═════ Provided records ═════

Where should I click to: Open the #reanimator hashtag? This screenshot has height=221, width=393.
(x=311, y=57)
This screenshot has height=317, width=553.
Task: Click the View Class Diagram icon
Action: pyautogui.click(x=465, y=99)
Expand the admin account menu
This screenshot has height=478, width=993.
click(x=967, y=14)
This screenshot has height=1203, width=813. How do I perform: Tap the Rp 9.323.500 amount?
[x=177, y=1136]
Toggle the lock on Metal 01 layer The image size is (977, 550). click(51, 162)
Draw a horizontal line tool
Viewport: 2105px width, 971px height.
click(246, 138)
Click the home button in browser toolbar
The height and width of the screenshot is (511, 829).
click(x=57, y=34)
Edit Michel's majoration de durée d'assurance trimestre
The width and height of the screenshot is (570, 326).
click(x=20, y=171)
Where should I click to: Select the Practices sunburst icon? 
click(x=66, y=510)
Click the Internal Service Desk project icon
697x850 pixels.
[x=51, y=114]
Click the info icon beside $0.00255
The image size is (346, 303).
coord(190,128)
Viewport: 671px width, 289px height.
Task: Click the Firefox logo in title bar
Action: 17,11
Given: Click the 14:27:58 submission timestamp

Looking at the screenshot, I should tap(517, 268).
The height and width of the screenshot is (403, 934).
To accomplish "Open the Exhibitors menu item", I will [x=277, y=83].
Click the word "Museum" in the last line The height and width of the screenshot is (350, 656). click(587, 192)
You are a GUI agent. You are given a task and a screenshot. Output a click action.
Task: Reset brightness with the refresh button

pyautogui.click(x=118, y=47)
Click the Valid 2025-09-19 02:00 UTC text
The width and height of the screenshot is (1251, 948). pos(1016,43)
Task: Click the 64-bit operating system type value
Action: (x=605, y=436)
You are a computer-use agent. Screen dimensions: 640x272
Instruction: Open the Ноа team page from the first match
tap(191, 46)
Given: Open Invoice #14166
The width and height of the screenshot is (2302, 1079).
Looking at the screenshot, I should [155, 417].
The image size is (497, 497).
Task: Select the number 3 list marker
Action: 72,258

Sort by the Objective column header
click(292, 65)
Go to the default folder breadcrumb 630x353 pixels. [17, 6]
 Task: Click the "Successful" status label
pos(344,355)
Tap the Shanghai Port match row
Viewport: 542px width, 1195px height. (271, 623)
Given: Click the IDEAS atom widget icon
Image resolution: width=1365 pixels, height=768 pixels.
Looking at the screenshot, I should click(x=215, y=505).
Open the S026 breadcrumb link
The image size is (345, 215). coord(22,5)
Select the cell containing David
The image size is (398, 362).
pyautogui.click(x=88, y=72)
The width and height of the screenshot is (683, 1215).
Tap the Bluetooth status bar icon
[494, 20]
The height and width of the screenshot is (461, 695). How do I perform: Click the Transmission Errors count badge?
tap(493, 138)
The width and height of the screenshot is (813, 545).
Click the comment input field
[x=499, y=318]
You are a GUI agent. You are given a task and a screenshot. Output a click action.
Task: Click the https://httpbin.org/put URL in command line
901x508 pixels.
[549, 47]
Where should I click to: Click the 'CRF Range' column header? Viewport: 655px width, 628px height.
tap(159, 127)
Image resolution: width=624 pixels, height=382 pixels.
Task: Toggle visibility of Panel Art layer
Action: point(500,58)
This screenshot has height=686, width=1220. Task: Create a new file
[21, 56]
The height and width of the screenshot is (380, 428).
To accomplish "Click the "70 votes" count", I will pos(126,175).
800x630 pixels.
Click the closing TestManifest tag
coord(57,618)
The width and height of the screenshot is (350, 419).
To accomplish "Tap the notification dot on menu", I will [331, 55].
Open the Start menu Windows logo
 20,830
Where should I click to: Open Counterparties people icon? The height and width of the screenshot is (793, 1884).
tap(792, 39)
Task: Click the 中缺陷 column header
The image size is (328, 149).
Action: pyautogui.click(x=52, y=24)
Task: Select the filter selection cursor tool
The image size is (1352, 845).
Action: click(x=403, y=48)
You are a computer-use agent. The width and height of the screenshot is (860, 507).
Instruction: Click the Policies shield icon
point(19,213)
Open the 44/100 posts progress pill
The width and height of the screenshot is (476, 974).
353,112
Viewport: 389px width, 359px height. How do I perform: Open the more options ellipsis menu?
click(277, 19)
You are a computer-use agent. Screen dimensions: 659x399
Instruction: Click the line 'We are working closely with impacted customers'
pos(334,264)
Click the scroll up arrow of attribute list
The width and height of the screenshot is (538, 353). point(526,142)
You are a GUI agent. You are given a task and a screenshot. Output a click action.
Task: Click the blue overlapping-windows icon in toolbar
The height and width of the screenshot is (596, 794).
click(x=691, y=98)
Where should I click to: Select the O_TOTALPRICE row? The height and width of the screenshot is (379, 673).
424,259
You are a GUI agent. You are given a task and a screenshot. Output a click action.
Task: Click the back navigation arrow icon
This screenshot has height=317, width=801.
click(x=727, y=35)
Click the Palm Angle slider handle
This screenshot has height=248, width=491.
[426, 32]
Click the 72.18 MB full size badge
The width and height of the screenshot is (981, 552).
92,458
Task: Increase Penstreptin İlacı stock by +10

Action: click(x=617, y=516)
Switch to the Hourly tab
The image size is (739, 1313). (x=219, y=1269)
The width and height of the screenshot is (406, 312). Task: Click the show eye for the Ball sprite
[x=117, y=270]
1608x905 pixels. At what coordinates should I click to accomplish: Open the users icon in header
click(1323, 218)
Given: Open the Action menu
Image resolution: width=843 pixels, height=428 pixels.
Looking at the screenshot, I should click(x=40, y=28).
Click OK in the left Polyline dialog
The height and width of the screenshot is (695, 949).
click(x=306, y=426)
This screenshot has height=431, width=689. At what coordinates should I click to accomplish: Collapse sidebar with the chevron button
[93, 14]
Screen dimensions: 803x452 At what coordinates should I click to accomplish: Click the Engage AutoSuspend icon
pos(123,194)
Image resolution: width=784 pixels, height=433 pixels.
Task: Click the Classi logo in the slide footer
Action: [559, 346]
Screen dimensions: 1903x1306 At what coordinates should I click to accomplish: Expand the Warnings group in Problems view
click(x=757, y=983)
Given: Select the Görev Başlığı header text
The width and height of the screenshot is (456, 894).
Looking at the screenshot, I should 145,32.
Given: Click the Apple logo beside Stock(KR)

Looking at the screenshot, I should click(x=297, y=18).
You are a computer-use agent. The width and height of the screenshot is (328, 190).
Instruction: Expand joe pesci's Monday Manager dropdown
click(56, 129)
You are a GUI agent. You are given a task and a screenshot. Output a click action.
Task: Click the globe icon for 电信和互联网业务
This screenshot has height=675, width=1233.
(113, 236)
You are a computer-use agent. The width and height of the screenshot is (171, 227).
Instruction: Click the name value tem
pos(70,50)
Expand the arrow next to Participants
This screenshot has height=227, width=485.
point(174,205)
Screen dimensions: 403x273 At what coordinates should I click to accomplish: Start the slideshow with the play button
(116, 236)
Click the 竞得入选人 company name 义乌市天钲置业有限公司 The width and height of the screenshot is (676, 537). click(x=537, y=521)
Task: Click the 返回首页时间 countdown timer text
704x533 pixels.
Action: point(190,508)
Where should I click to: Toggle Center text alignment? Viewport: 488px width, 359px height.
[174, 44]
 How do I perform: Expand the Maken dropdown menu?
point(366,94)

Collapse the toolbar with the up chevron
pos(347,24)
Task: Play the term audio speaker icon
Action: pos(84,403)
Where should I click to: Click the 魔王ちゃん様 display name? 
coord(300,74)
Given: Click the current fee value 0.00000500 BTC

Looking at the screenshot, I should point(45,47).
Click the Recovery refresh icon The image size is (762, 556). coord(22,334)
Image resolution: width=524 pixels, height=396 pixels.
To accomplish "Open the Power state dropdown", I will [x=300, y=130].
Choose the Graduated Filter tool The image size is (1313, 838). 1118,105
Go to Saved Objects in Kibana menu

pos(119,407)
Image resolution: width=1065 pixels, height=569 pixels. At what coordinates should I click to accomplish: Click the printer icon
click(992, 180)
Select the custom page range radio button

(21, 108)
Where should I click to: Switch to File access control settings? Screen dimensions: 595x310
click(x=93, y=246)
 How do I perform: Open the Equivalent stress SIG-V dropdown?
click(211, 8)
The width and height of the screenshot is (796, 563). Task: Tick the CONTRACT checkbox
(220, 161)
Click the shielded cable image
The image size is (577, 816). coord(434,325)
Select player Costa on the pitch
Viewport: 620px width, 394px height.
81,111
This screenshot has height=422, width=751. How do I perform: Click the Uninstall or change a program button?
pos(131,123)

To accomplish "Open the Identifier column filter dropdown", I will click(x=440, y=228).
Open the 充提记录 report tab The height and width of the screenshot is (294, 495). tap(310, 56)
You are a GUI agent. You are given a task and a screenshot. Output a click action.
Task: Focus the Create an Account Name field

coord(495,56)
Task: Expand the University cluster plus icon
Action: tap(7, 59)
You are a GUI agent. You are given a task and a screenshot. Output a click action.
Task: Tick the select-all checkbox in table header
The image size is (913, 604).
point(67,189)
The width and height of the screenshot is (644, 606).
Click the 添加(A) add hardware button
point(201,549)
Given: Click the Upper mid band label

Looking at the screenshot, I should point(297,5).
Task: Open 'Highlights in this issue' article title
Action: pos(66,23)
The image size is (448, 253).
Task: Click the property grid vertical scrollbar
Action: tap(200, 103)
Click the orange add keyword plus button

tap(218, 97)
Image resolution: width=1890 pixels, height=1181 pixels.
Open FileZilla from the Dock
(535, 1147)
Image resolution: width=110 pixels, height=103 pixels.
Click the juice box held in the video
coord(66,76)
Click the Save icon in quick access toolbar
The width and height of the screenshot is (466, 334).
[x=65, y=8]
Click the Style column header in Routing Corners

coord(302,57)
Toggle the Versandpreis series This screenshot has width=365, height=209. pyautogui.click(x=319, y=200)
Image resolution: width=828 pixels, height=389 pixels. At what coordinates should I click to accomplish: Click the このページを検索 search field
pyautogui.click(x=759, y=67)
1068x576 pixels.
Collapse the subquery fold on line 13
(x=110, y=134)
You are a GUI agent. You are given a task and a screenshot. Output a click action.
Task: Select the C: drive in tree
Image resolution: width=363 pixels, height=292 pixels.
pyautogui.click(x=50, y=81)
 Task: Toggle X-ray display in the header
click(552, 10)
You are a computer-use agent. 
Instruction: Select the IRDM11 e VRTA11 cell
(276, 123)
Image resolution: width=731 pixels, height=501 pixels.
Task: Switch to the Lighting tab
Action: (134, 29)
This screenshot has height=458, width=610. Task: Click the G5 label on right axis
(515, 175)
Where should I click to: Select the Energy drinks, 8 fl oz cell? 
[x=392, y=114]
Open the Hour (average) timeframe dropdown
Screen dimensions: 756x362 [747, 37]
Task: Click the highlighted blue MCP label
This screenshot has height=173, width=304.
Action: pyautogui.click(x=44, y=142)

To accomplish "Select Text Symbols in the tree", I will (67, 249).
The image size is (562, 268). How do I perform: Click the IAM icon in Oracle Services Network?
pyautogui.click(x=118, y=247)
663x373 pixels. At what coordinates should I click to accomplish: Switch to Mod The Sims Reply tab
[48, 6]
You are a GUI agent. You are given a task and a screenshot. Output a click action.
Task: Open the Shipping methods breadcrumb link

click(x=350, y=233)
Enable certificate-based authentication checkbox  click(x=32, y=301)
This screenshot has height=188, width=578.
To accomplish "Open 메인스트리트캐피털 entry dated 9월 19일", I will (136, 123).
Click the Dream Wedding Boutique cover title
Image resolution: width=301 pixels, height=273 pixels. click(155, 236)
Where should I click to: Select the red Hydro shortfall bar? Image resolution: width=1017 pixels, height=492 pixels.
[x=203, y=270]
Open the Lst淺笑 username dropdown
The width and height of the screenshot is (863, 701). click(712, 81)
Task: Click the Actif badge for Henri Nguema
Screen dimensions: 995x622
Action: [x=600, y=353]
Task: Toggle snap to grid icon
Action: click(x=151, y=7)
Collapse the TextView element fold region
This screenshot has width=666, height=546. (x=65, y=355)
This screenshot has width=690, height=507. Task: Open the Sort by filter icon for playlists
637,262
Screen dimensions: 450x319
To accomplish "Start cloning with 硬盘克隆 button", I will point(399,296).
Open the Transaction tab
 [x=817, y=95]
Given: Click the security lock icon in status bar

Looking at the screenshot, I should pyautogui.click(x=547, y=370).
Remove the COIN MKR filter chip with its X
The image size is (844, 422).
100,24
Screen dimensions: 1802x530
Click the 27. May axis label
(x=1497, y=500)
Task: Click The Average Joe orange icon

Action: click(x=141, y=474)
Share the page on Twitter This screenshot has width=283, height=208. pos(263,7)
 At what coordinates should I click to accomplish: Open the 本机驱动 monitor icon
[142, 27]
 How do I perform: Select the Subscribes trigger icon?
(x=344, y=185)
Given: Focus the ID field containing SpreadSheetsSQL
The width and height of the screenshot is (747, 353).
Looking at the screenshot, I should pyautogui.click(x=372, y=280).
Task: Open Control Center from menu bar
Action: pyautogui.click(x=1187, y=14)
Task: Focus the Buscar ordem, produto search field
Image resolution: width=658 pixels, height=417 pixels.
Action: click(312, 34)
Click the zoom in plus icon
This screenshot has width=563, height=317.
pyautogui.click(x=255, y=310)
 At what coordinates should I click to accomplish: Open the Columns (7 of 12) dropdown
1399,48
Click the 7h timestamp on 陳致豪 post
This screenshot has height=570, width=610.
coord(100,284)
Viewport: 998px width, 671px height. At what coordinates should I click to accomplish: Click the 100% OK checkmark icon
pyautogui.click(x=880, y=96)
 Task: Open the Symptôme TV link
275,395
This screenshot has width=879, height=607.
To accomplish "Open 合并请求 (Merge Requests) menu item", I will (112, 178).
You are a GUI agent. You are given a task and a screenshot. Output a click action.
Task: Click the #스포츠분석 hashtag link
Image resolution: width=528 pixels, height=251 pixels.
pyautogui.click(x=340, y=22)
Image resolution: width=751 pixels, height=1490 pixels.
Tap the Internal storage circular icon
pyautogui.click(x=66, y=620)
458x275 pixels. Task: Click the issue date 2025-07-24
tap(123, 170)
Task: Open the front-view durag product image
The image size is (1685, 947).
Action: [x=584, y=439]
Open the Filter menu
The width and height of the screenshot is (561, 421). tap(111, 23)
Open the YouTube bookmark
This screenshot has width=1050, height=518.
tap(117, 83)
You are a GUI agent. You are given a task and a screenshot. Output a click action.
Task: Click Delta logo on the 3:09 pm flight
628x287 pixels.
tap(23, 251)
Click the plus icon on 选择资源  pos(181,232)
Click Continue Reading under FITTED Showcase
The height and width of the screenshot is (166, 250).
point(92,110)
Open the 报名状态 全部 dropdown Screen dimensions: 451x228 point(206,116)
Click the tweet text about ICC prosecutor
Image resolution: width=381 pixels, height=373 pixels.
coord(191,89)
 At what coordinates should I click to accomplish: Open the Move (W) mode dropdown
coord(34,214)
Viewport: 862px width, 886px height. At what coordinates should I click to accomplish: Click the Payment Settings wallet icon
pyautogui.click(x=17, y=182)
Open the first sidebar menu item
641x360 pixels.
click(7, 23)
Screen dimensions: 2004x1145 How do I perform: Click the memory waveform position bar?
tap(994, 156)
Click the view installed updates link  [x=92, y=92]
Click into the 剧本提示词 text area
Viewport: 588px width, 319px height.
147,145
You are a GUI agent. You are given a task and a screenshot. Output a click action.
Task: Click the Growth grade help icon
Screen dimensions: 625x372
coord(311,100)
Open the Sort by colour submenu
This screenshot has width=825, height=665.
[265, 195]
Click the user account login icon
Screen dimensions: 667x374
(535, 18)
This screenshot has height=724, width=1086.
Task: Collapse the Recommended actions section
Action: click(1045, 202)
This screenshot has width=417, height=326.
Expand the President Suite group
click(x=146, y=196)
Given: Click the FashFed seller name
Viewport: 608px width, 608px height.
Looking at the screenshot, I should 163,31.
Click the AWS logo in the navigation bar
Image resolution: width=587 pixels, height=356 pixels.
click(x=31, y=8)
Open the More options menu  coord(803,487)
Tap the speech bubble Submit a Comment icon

═════

- **What is asked**:
Copy out the lines from the one containing "Where should I click to: Open Counterparties" through the one containing "Action: pyautogui.click(x=52, y=24)", requests included. Multiply every coordinate in the answers by 1.35 and round to whole numbers, with halves going up. Leave the requests as they are.

- **Exercise result**:
Where should I click to: Open Counterparties people icon? The height and width of the screenshot is (793, 1884).
tap(1069, 53)
Task: Click the 中缺陷 column header
The image size is (328, 149).
Action: pyautogui.click(x=70, y=32)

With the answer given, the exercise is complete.